▶ Excerpted passage
BEGIN

Melody has only a couple of memories of her childhood before the fire, and grows up, estranged, from her parents, with her son, whom she had aged fifteen. This is part of the reason they are estranged.

The book moves from nine year old Melody to 33 year old Melody, weeks before her son's 18th birthday. She is unhappy with her life. She is a single mother, living in a council flat and working as a dinner lady. And then, on the bus one night, she meets a man. He admires her shoulders. She thinks he is a freak. And yet, she agrees to a date with this man.

He takes her to a hypnotism show, and Melody is chosen to go up on stage and act out the part of a five year old. Afterwards, Melody faints and slowly, over the next few weeks, Melody's memory starts to come back. It happens slowly. Sometimes, she just recognises a house or a hairy mole on a lady's face, and knows she knows it. Other times, she actually has to be told about it.

Product DetailsBy the end of the book, Melody actually knows what has happened to her and has met some of the people who, during the first nine years of her life, were important to her.

Book Review

The book starts off a bit slow, and to be honest, after reading the first few pages, I was almost tempted to give up. However, I persevered and it was worth it. As you learn more, along with Melody, through her fleeting flashbacks, or her feeling that she knows something, you are eager to learn how she got from there to here.

The book flips back and to, between now and 1979-1981, not always in order, so if you like a book that is chronological, it may not be for you.

I'm being deliberately vague, not wanting to give away the plot, but it is so surreal. It is a very exaggerated book, and if things like that happen in real life, then I must have lead even more of a sheltered life than I thought I had.

By the end of the book, I was in tears about Melody's life.

Except the disappointing start, I thoroughly enjoyed this book.

Thursday, 14 July 2011

Book Review - Matron Knows Best (By Joan Woodcock)

Plot Outline

Joan started training as a nurse cadet in 1966. She tells of her early years as first a Cadet Nurse and then as a Student Nurse, and how she was expected just to do as she was told.

She then became a Staff Nurse and worked in a variety of different places, including A&E, a respite hospital where they had to refer to the patients as clients and weren't even meant to do basic things such as send off a urine sample (!) and in an isolation hospital.

Product Details
Her first post as a Sister was in a GP practice when the post was new, later becoming a Marie Curie nurse, a prison nurse and working in a centre for women who had been subjected to sexual assults.

END

▶ Task 1
In the book reviews, why does the reviewer warn that the first book may not suit readers who like a chronological story? Answer in one to three sentences.
▶ Task 2
Answer these questions from the book reviews:
(a) How old is Melody when the book moves forward from her childhood?
(b) Where does the man from the bus take Melody on their date?
(c) In what year did Joan start training as a nurse cadet?
You won't need the records for this.

▶ Records
BEGIN

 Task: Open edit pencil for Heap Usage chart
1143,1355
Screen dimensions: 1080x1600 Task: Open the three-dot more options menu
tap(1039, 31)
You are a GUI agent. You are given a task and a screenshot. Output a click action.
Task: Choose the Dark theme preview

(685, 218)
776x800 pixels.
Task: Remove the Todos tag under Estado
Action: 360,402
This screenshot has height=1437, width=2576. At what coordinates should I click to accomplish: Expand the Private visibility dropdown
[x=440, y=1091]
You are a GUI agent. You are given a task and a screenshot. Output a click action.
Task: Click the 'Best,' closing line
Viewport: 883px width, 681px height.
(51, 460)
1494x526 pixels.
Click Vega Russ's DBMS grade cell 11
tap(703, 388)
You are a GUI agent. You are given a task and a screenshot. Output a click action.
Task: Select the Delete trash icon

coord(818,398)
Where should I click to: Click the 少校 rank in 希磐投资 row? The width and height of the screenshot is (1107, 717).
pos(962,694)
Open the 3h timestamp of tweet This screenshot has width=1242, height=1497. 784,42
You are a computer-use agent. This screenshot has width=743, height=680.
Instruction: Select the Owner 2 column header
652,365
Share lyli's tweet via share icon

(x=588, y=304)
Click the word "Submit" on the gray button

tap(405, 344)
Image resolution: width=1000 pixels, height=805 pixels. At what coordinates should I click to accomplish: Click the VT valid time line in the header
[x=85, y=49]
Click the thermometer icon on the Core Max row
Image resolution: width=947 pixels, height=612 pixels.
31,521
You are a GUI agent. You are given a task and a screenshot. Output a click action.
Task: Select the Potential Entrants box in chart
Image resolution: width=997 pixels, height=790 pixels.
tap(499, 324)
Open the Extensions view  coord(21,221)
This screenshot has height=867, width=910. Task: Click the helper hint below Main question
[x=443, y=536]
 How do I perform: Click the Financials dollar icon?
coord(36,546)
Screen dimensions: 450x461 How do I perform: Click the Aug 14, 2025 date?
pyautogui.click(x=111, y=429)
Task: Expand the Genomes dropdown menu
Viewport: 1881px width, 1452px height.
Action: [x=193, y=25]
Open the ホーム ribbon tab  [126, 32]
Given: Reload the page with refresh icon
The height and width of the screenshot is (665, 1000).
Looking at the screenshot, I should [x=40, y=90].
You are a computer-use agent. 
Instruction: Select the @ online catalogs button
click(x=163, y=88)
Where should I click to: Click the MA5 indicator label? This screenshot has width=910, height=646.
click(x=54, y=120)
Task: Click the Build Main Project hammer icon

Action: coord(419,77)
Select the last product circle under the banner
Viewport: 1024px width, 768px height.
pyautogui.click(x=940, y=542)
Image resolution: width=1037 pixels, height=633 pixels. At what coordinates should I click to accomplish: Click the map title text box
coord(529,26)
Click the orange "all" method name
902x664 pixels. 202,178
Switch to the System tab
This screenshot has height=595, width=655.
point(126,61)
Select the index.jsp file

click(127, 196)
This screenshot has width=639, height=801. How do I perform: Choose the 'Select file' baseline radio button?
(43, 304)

END

▶ Your response 1
The book flips back and forth between now and 1979-1981, and not always in order.

▶ Your response 2
(a) 33 years old.
(b) To a hypnotism show.
(c) 1966.